Die Corona-Krise reißt tiefe Löcher in den Bundeshaushalt. Doch Arbeitnehmer am unteren Ende der Gehaltsspanne soll das nicht treffen. Für sie wird der Mindestlohn bis 2022 schrittweise auf 10,45 Euro pro Stunde angehoben. Dennoch steigt er nicht ganz so stark wie die Tariflöhne.

Der gesetzliche Mindestlohn in Deutschland steigt bis Mitte 2022 auf 10,45 Euro pro Stunde. Die Bundesregierung hat nach Angaben aus Regierungskreisen eine entsprechende Verordnung von Arbeitsminister Hubertus Heil beschlossen.

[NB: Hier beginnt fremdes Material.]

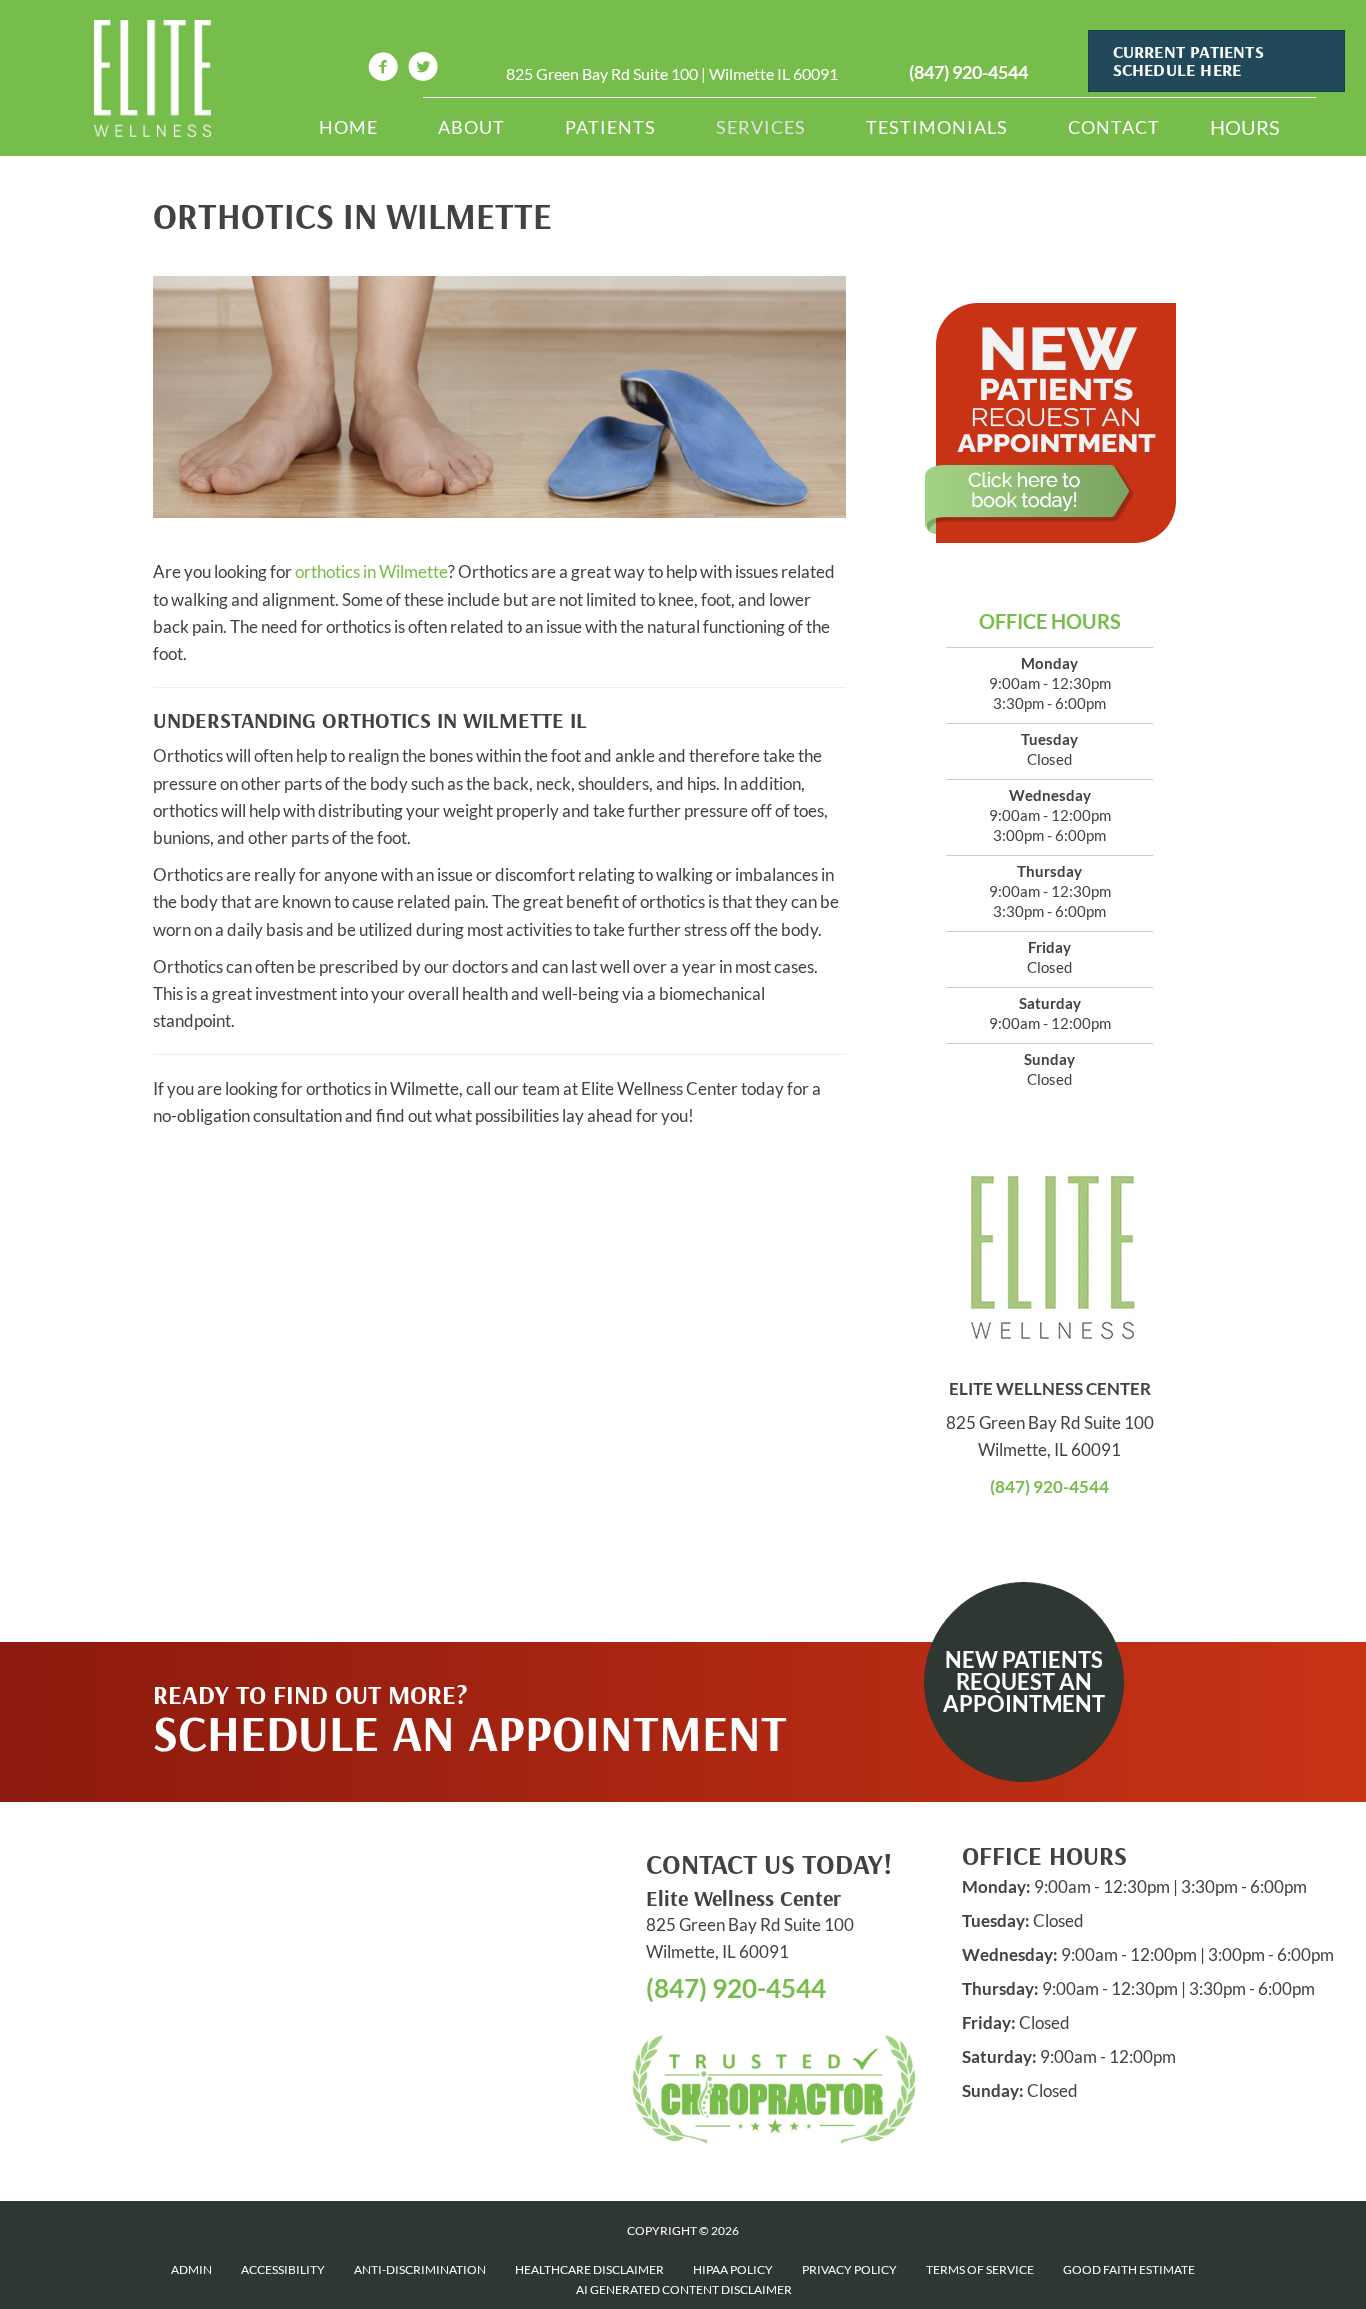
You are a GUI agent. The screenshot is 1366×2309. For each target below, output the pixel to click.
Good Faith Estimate (1129, 2269)
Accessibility (283, 2269)
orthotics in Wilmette (371, 571)
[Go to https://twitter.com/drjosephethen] (423, 69)
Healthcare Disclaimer (589, 2269)
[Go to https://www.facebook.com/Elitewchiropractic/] (383, 69)
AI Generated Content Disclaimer (684, 2289)
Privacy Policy (849, 2269)
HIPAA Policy (733, 2269)
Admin (191, 2269)
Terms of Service (980, 2269)
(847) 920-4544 (968, 72)
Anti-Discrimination (420, 2269)
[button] (1024, 1682)
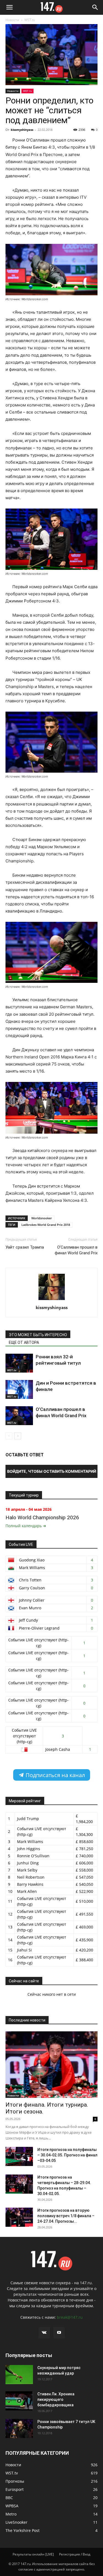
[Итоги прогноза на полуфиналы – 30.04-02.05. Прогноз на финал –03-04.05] (19, 2156)
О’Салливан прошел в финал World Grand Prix (76, 1250)
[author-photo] (51, 1300)
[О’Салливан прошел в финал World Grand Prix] (19, 1415)
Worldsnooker (41, 1218)
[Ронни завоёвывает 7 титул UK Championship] (19, 2428)
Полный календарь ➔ (25, 1525)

In vier Halbjahresschritten steigt der Mindestlohn von 9,35 Euro ab 1. Januar 2021 um 15 Cent, 10 Cent, 22 Cent und 63 Cent. Insgesamt bringt dies Arbeitnehmern Lohnerhöhungen von über 1,3 Milliarden Euro.

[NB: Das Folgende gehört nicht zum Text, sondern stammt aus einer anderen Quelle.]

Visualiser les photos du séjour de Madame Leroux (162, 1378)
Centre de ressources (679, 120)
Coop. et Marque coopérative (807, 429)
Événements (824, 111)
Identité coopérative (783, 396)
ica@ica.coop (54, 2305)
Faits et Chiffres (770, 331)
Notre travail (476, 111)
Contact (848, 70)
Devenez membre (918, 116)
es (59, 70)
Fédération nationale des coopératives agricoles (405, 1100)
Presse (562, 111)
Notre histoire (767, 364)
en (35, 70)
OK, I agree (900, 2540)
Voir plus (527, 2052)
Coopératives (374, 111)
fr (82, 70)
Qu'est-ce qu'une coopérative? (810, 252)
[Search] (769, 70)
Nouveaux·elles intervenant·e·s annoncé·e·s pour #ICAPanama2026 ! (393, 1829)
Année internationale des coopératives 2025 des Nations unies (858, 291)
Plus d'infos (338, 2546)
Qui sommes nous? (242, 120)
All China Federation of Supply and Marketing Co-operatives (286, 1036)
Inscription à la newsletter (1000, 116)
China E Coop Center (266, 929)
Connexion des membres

Mit dem Kabinettsbeschluss wird die Empfehlung der Mindestlohnkommission aus Arbeitgebern und Gewerkschaften von Ende Juni umgesetzt. Die Corona-Pandemie bleibt auch hier nicht ohne Folgen. Die Erhöhungen 2021 bleiben hinter der Entwicklung der Tariflöhne zurück, die für die Kommission maßgeblich sein sollen. Dies soll den "wirtschaftlichen Unsicherheiten" durch die Corona-Pandemie Rechnung tragen. 2022 fallen die Erhöhungen dafür stärker aus.

Auf den gesamten Zeitraum von zwei Jahren bezogen, steigt der Mindestlohn laut Verordnung um 5,26 Prozent und damit geringfügig stärker als bei einer strikten Orientierung an den Tariflöhnen.